What to do »
Copy the stretch from the line containing "1080x681 pixels." through the end of the items, switching "person icon" to "user icon" and changing nothing else. Leave out the pictures.

=== Entries shown ===

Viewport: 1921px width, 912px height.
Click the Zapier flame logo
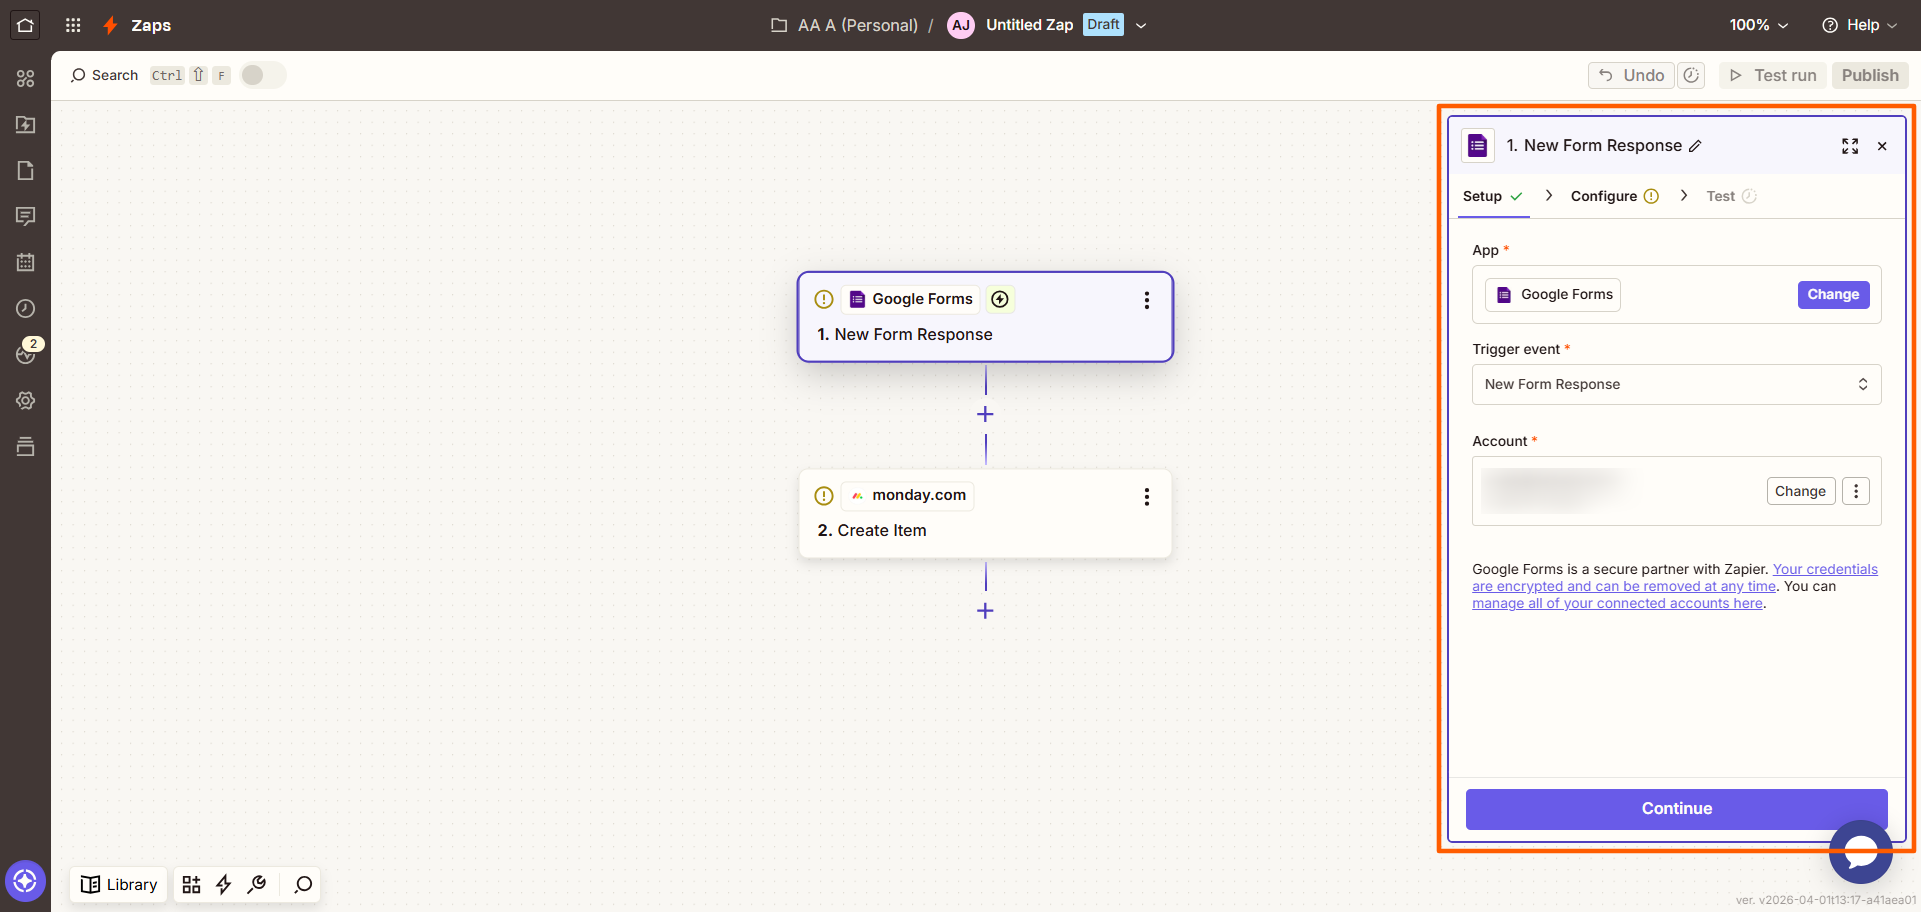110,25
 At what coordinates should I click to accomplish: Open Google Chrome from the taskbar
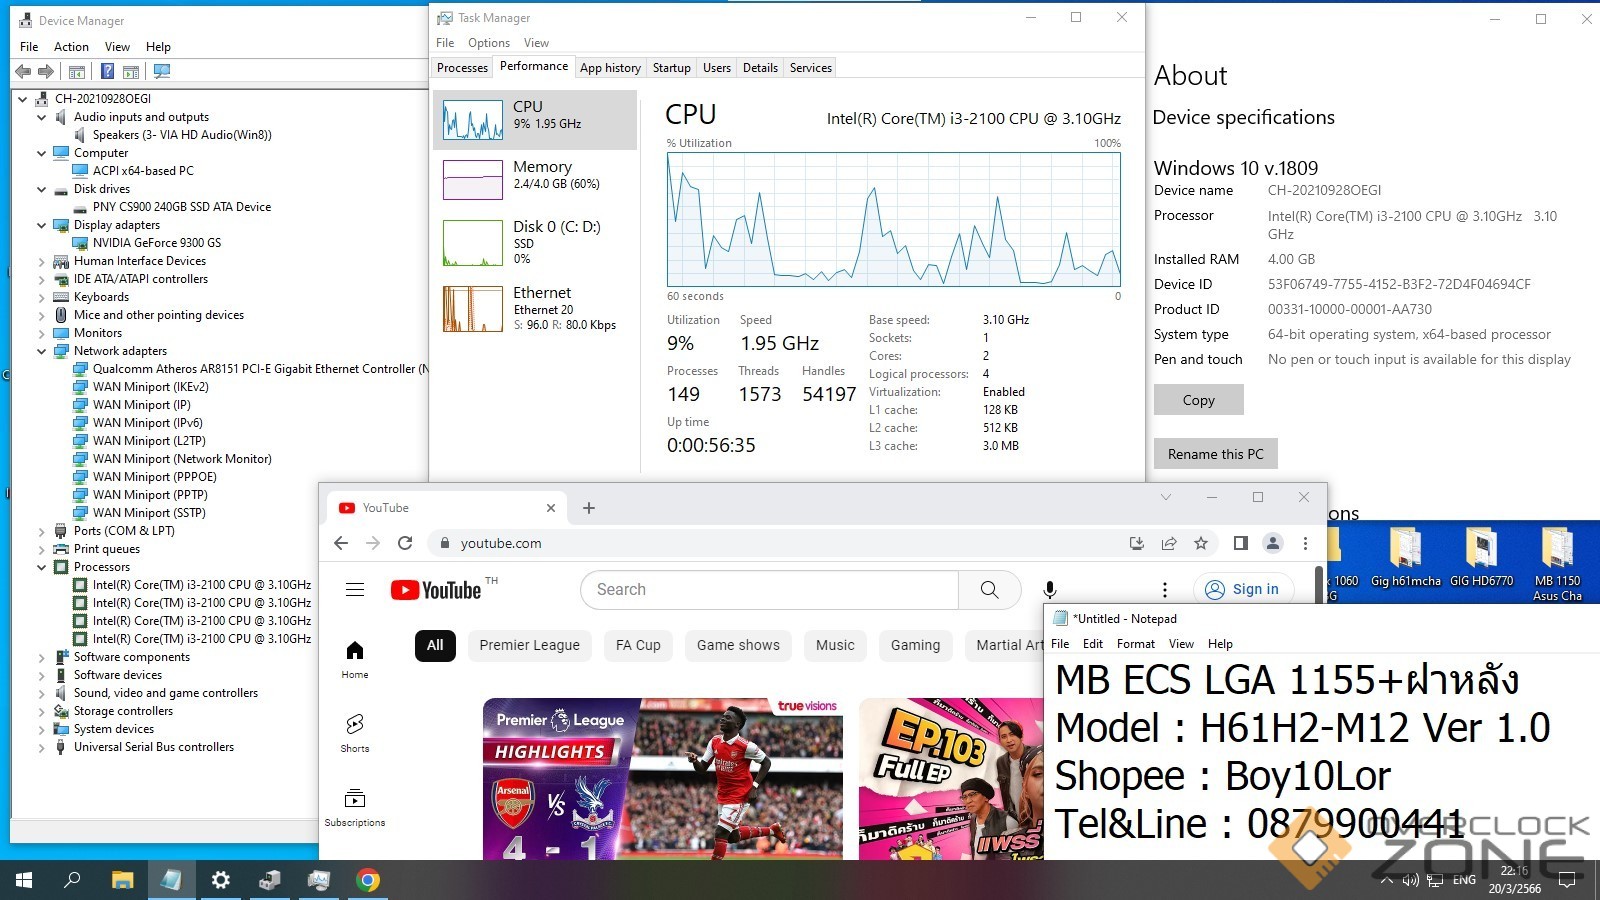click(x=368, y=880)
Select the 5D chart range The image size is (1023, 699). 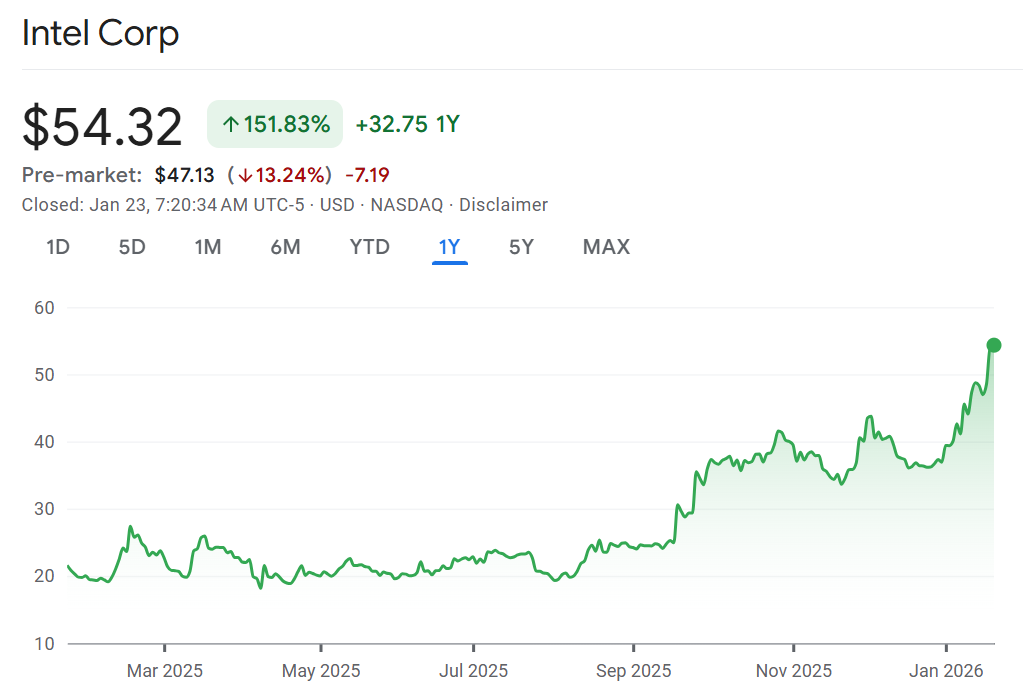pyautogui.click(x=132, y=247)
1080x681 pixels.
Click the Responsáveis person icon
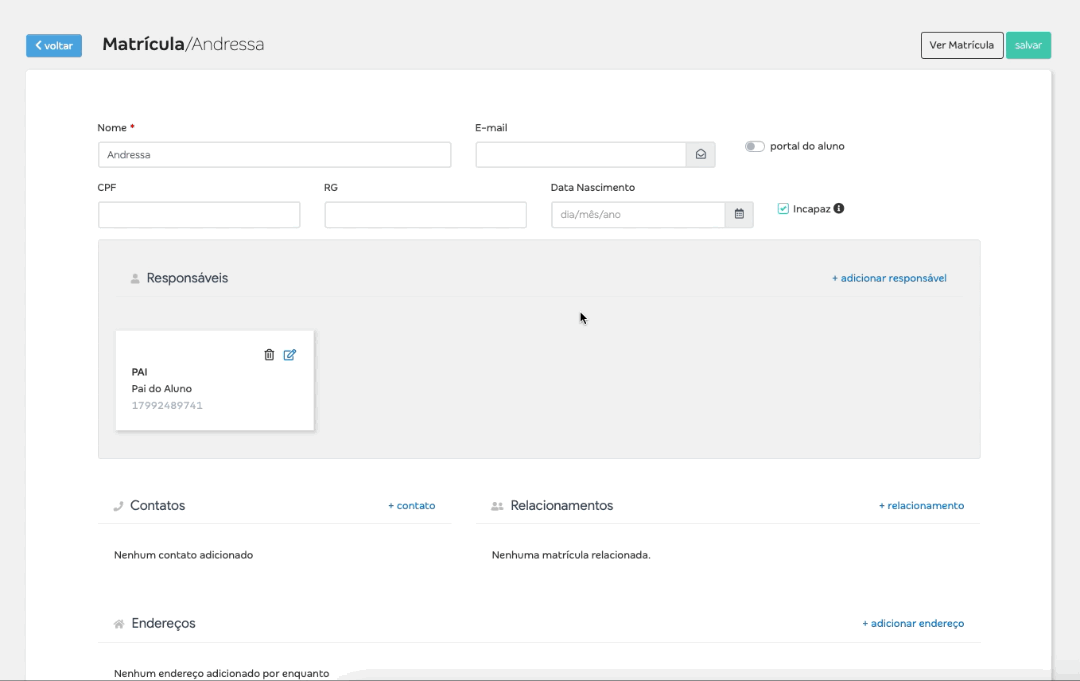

===

Written reply »
1080x681 pixels.
Click the Responsáveis user icon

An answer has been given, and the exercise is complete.